Here is how to do it:
- Wash your hands thoroughly;
- Make sure the eye socket is moist;
- Gently extend the eyelids;
- If needed, use a (clean) hand to push the eyeball back in place;
- Get help if you need more than two hands;
- Keep the eye moist afterwards and get to a vet as soon as possible;
- If the socket is swollen and the eye won’t fit, do not force it. You will need a vet’s assistance.
Do your best, be gentle, and remember that, even in a worst-case scenario, loss of eyesight does not ruin a dog’s life.
Alright, Now I Am Terrified. How Can I Prevent It?
The good news is, there’s plenty of things you can do to avoid the situation entirely. Here are the most important ones.
- Pugs are high maintenance: get pug pet insurance to prevent financial nightmares;
- Have a vet readily available in case of emergency;
- Schedule regular check-ups with the vet;
- Inspect and clean your pug’s eyes at least once a day, and up to three times daily;
- When grooming, ensure no loose hairs or nail clippings get in their eyes;
- Avoid smoking in the house;
- Use natural, pet-safe products when cleaning the house
- Don’t play rough with your pug, and don’t let others manhandle them either;
- If you have children, educate them on how to handle your pug with care;
- Avoid stretching or pulling their skin, especially near the neck and face;
- Use a harness instead of a collar for walks;
- Do not let your dog scratch its own face too much.
In the end, you cannot guarantee that an accident won’t ever happen, but healthy eyes have a higher chance of recovery.
So, keep an eye out! (Pun intended.)
Here are answers to other common questions you may have.
1. Why do pugs have big eyes?
They are a brachycephalic breed, meaning that they have a short nose and shallow eye sockets.

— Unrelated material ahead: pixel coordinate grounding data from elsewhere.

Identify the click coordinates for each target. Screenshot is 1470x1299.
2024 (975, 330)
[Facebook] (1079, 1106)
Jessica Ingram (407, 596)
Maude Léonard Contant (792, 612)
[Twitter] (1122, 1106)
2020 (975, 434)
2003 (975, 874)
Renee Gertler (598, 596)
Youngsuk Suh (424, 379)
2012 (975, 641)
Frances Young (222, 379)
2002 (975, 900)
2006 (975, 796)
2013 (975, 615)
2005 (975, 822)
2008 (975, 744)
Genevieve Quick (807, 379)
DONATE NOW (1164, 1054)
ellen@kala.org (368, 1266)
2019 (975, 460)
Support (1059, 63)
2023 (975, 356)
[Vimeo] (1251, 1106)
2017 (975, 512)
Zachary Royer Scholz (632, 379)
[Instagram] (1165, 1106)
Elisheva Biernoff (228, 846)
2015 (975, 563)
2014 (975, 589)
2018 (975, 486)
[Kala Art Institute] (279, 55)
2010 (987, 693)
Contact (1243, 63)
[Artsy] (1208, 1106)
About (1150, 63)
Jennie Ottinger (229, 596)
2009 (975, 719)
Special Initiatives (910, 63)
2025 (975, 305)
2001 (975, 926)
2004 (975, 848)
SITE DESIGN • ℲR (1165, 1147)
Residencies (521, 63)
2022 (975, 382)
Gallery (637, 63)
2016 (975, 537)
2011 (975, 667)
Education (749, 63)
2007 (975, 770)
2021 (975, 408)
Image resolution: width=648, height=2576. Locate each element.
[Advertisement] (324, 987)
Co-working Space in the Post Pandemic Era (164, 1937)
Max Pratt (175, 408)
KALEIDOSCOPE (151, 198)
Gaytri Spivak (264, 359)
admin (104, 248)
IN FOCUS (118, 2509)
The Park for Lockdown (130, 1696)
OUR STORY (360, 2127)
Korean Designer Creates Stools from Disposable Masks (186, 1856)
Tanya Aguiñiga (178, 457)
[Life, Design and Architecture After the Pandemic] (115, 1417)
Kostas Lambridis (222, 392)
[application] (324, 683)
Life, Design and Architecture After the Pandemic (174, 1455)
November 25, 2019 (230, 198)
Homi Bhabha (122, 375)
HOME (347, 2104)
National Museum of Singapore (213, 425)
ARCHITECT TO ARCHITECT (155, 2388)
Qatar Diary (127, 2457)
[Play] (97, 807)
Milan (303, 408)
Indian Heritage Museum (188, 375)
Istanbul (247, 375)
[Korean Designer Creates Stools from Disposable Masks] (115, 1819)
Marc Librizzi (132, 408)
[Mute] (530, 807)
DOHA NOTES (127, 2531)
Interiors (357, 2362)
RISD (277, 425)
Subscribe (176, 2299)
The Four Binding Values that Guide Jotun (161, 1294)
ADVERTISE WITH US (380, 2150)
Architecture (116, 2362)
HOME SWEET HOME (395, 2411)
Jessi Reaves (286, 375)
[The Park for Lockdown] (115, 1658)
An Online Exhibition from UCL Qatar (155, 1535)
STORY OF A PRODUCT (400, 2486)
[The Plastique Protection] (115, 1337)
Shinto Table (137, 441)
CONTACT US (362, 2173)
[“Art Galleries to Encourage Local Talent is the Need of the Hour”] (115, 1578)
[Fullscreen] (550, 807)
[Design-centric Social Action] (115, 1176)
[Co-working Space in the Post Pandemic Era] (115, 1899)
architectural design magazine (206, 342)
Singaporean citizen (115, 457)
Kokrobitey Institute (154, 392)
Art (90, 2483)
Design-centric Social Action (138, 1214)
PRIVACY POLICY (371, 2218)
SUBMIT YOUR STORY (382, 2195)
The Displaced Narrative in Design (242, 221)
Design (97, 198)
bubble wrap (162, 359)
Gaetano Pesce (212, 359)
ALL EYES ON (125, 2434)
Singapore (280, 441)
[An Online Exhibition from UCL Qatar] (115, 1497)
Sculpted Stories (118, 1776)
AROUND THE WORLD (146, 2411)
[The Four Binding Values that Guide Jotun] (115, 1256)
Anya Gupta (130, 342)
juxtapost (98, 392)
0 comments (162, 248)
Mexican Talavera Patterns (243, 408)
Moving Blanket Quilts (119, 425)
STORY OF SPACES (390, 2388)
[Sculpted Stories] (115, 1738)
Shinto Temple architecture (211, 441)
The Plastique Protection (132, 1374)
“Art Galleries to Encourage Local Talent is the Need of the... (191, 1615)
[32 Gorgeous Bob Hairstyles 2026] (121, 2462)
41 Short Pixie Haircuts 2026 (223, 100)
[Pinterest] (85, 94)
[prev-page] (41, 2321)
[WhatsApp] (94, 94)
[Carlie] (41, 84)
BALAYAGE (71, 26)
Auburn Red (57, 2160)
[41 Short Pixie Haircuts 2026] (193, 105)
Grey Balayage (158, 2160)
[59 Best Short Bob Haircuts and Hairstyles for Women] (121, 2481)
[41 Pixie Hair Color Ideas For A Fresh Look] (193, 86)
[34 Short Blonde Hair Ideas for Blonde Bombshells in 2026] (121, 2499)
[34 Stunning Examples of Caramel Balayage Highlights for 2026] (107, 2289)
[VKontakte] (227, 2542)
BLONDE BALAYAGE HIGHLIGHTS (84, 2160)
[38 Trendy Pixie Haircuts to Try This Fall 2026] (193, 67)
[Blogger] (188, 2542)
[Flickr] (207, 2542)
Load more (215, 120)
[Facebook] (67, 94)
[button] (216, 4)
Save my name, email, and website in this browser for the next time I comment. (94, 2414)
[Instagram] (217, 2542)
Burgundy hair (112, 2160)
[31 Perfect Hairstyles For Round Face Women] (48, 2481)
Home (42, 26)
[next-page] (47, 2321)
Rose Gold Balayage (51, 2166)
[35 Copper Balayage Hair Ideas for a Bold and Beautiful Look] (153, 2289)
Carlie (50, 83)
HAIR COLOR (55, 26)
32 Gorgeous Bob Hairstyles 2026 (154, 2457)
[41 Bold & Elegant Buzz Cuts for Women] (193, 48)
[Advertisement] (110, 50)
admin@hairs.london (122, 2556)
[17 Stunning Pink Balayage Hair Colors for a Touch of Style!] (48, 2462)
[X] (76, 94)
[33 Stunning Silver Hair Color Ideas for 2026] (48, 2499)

The latter characteristic leads to bulging eyes.
2. Do pugs’ eyes straighten out?
Because of their breed’s characteristics, it is relatively common for pugs to be cross-eyed.
Their eyes may straighten out, or they may not. Either way, it is not something to worry about.
3. What is the cost of surgery for dog eye proptosis?
Some people have estimated it between 500$ to 4000$. Truth is, it depends on your vet’s rates, the severity of the case, and where you live. Your best bet is asking your vet.
4. Can a pug’s eye pop out due to old age?
Proptosis occurs as a result of excessive pressure around the eyelids. There is no evidence that old age puts pugs at higher risk.
5. Do pug eyes pop out when they sneeze or chew?
Proptosis occurs as a result of blunt trauma. There is a level of pressure that their eyelids can withstand, and commonplace actions such as chewing or sneezing normally don’t exceed that limit.
6. What are other pug eye problems I should look out for?
Eyes are pugs’ Achilles heel, in a way. Other common eye-related conditions include distichiasis, entropion, cherry eye, pigmentary keratitis, and cataracts.
As soon as you notice something unusual, reach out to a vet.
So, What Now? Do I Just Wait For It to Happen?
While it may look like a scene straight out of a Freddy Krueger nightmare, proptosis doesn’t actually have to end in a cliffhanger.
Can a pug’s eye pop out in real life? Yes, it can. But the good news is: you’re now all prepared and ready to face it like a champ.
It may never happen at all, but if it ever does, you and your pug will no doubt overcome the situation.
By taking preventive measures, you and your furry friend will surely spend many more blissful years together.